[Text shown]
== Segment start ==

From Conservative Evangelical Christian to polyamorous bisexual heathen, Skylar’s writing explores what it means to be alive and happy on her own terms. She writes about abuse, religious trauma, divorce, mental health, polyamory, parenting, and more.
What happens when you blow up your life and start over?
Five years ago, I was a married, stay-at-home mom to a baby and a toddler. I wanted to get back into regular writing, something I’d lost in the chaos of parenting. I found myself writing about deconstructing my faith. I was raised a Conservative Evangelical Christian, and though I considered myself progressive by that point, I was still deeply impacted by what the church put me through.
I wrote my way out of my faith. I found that none of it made any sense to me, and I didn’t believe any of it. I shared it all on social media. So many people related to my experience. I found so much community. So much empathy. So much love and support.
I kept writing. I wrote my way out of my abusive marriage and through divorce. I wrote my way through parenting. I wrote my way through polyamory, through new relationships and the joy they brought. I wrote my way through coming out as bisexual. I wrote my way through depression and anxiety, symptoms of religious trauma and trauma from abuse. I wrote my way through familial estrangement. I wrote and I wrote and I wrote. I grew so much and I learned so much and I changed every single part of my life. I kept finding empathy and love and support.
My life is completely different than it was five years ago. I’m in safe, loving relationships. I have a community of incredible friends and chosen family. My kids are in elementary school, and it’s a whole new world of parenting. I’ve worked through so much trauma and have found peace.
Writing helps me make sense of my life. It keeps me alive. It makes me happy and connects me to people outside of myself. So I’ll keep writing. I hope you find something to connect with here.

== Segment end ==

[Data excerpt]

== Segment start ==

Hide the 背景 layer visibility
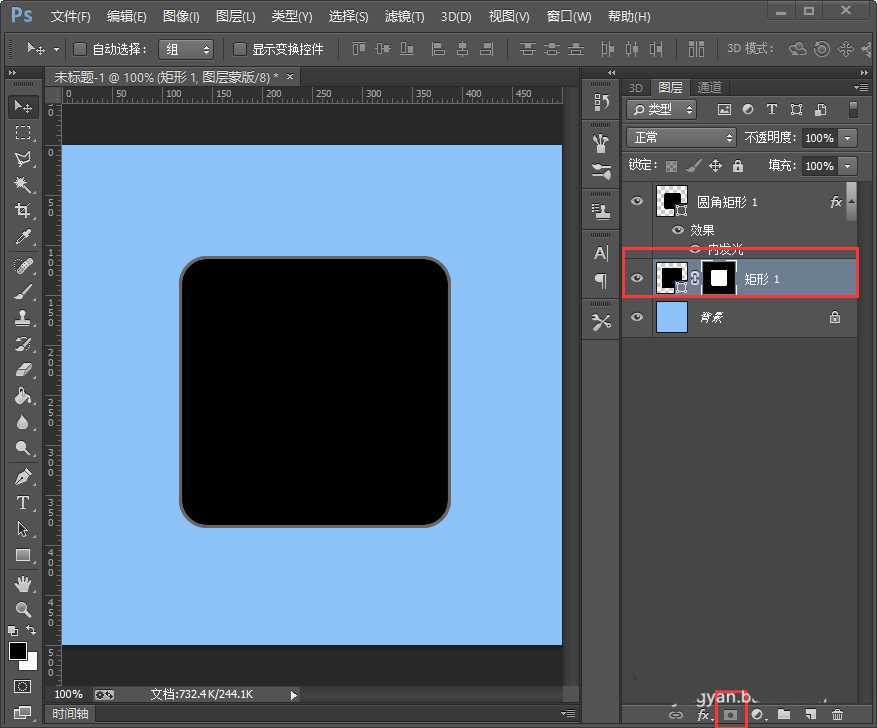Screen dimensions: 877x728 [637, 317]
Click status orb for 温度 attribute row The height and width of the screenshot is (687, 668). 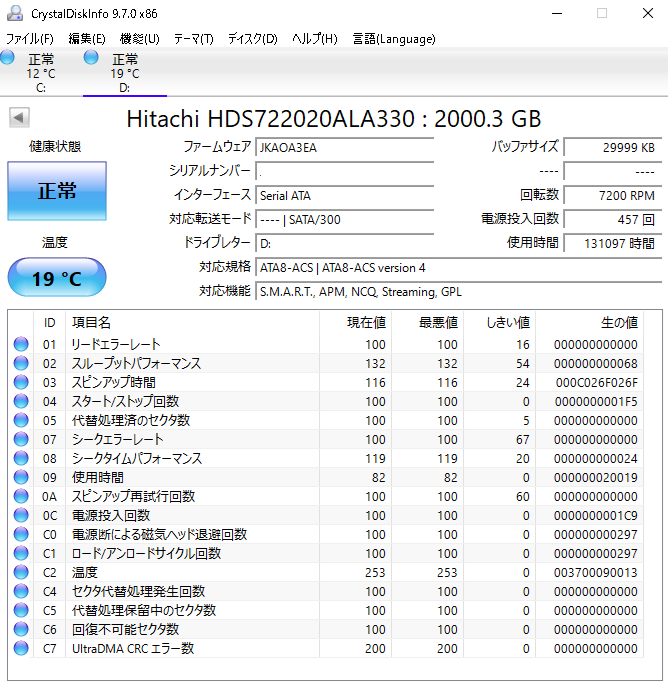pos(21,573)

== Segment end ==

[Task instructions]
1. Decide whether each statement agrees with the introduction about Skylar's writing: (a) five years ago the writer was a married stay-at-home mom to a baby and a toddler; (b) the writer kept her writing about leaving her faith private; (c) the writer's children are now in middle school. Answer yes or no for each, quoting the deciding words of the text.
2. Retype the portion of the introduction about Skylar's writing between "Writing helps me" and "connect with here.", inclusive.

[List of answers]
1.
(a) Yes: "Five years ago, I was a married, stay-at-home mom to a baby and a toddler."
(b) No: "I shared it all on social media."
(c) No: "My kids are in elementary school"

2.
Writing helps me make sense of my life. It keeps me alive. It makes me happy and connects me to people outside of myself. So I’ll keep writing. I hope you find something to connect with here.